The final file information is parsed and processed by our script in order to build tasks relationships as they are defined in our DBT project. Notice that we also define one single Airflow task to run all tests related to a specific node from our project, it helps by automating and separating test execution from model building tasks, which leds to improvement to our data reliability by confirming that no further model will run if previous models contain invalid data.
Also, as mentioned before, this file contains a lot of information and, because of the simplicity of this exercise, we are only using a few of what’s available… So make sure to explore this file and improve the provided script to create even better DAGs for your DBT projects!
It means that we could go even further beyond on this approach and add this whole process to an automated CI/CD pipeline which would test our manifest.json file and then proceed to create the associated DAG and deploy it to Airflow.
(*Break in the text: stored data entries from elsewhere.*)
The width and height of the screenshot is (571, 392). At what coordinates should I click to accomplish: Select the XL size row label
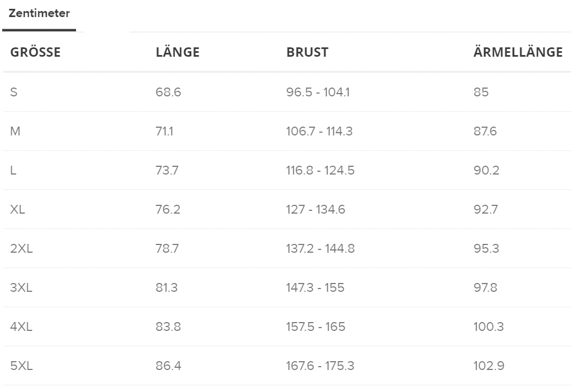tap(18, 209)
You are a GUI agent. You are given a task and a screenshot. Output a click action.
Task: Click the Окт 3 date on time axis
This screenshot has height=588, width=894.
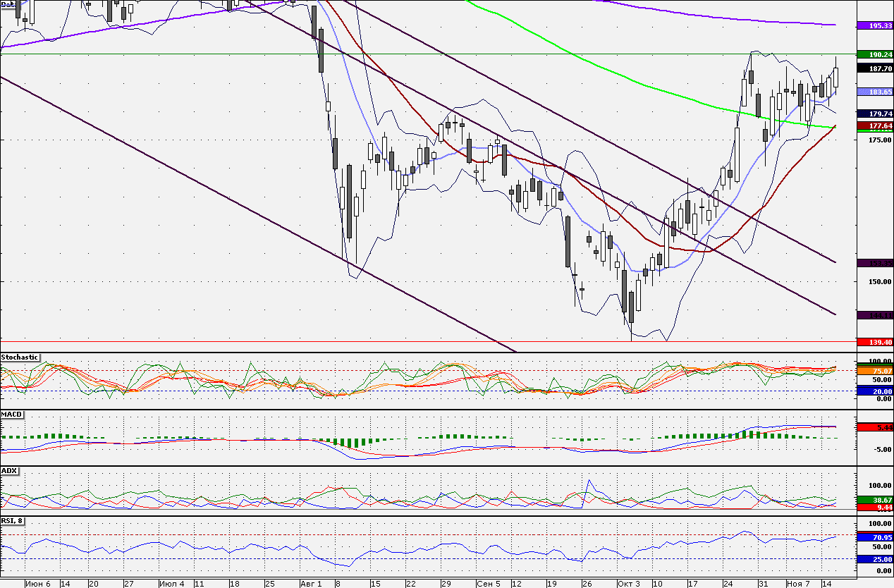click(630, 584)
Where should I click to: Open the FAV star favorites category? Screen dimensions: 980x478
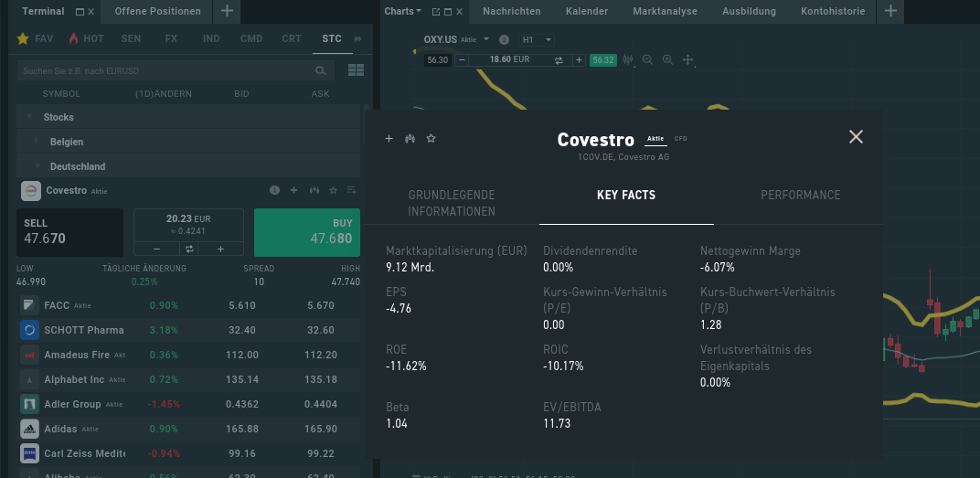click(x=35, y=38)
Exciting, right?
One thing that you should notice from our generate_dbt_dag.py script is that it uses the Docker Operator to run tasks on Airflow, so if you want to use your containerized DBT project with Kubernetes, please take some time and read the Kubernetes Executor documentation for Airflow. All you need to do is update the generate_tasks method from the script above to create tasks with a different (even custom) operator and you should be good to go!
So, time to hit the music and let the orchestrator play!
Head back to Airflow and turn the DAG on, which should automatically schedule a running instance for us. You can even open up your Docker GUI and take a look into the containers that it will start from now on.
If you set everything as described until now, you should see something like this:
We can see that not only our tasks are kicking in using parallelism on Airflow, they are also storing the container logs into our task logs and feeding us with all the information that Airflow provides (like Gantt charts and log debug).
If every task executed successfully, you should be able to see this fine peace of DAG graph view on your Airflow Webserver:
We’ve successfully developed and automated the execution of a DBT project using Docker containers and Airflow, all along with automated DAG generation, scheduling and keeping everything inside our own structures.
The Road Ahead
Thank you for taking your time to walk with me along this series about Data Build Tool, I hope that it helped you somehow on your daily doses of data engineering and had opened your mind to one of the amazing new tools of modern data stacks!
This series covered just a small portion of what the community behind DBT can offer you, so make sure to follow their updates and the oficial DBT GitHub repository!
Since everything is constantly changing in the data world, you definetly will not stop here and should really try to improve everything we did and learned so far, who knows what amazing challenges awaits ahead of us?
Once again, thank you for joining us and remember to always think beyond!